Monetary discipline enforced by the government in the wake of recent volatilities in the market has brought tranquility and stability into the market, according to President Hassan Rouhani’s Chief of Staff Mohammad Reza Nahavandian.
In a note he wrote and published on the Eghtesad News website, Nahavandian said the Iranian economy is being badly influenced by political and social developments in the region and beyond.
The extension of nuclear talks, which was agreed by the parties involved in the negotiations over Iran’s nuclear energy program, took its toll on the Iranian economy to the extent that it made it susceptible to what he called “serious and worrying fluctuations”.

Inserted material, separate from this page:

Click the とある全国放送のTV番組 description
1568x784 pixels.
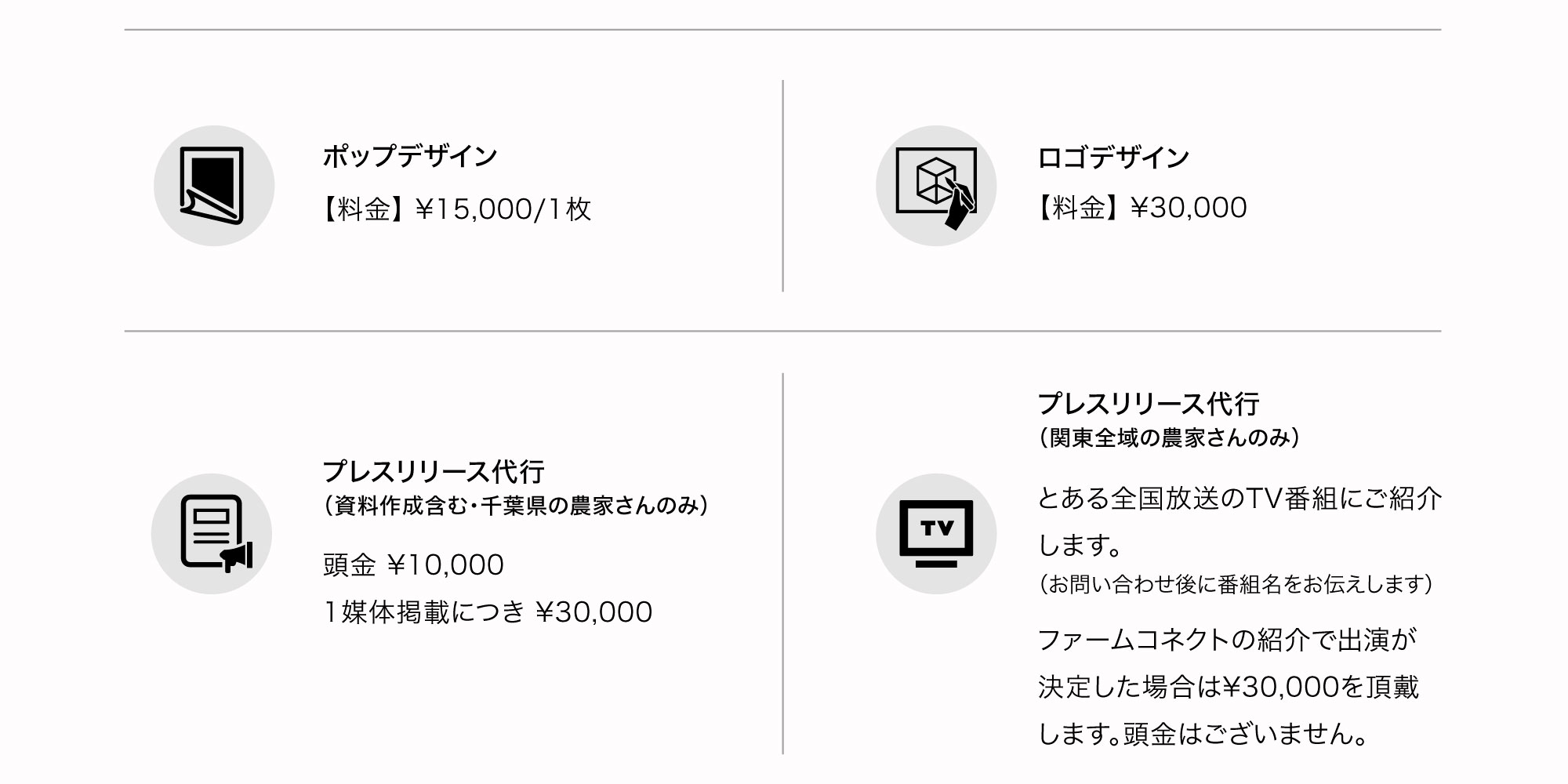[x=1240, y=499]
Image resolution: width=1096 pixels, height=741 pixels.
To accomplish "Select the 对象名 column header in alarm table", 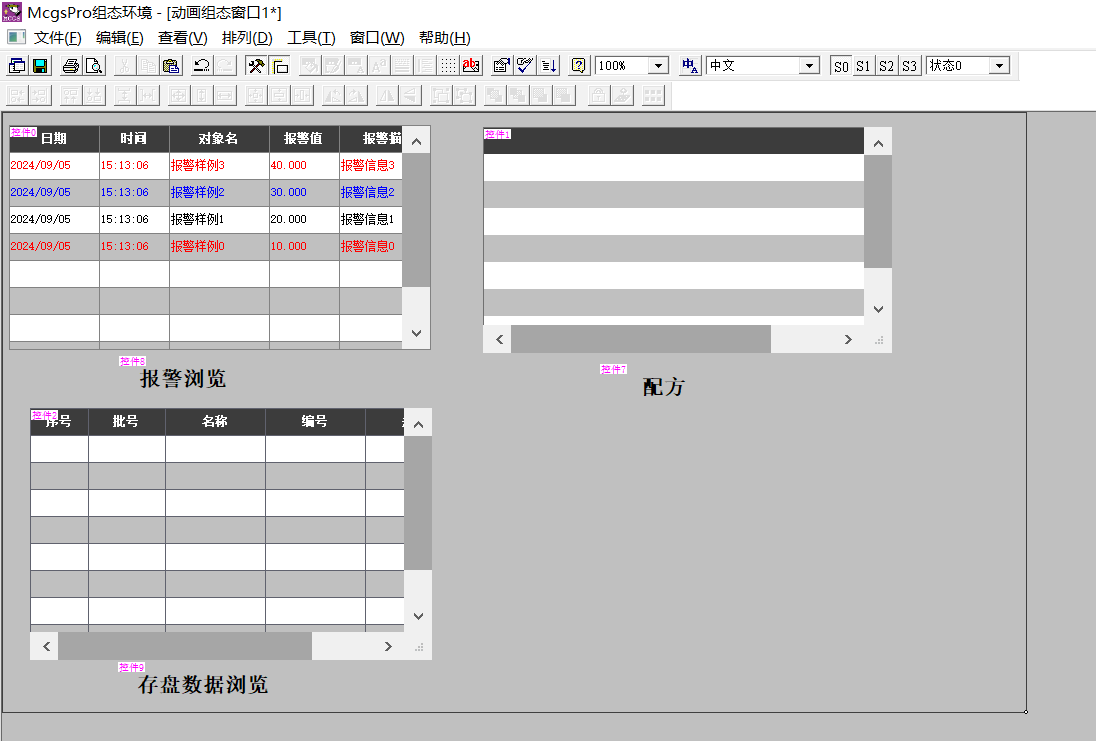I will point(219,139).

Iran and the P5+1 (the five permanent members of the UN Security Council plus Germany) agreed to extend the ongoing nuclear talks until June 30, 2015, after they failed to meet a self-imposed deadline last month to reach a final settlement to a long-running dispute over Tehran’s nuclear program.
“The outcome of the talks destabilized the market after one and half years of tranquility and stability,” he said, noting that the government was able to control the market through its “balanced management”.
The forex market in Tehran was faced with a new challenge in recent weeks, as the national currency, the rial, has been falling against all major foreign currencies. The depreciation of the rial was in part a response to what some Iranian traders and economists interpreted as the predictable outcome of the extension of talks as well as further plunge in oil prices at the international markets.
Crude has recently plunged to as low as $65 per barrel, with oil market experts predicting that the downward trend will persist for the next few months.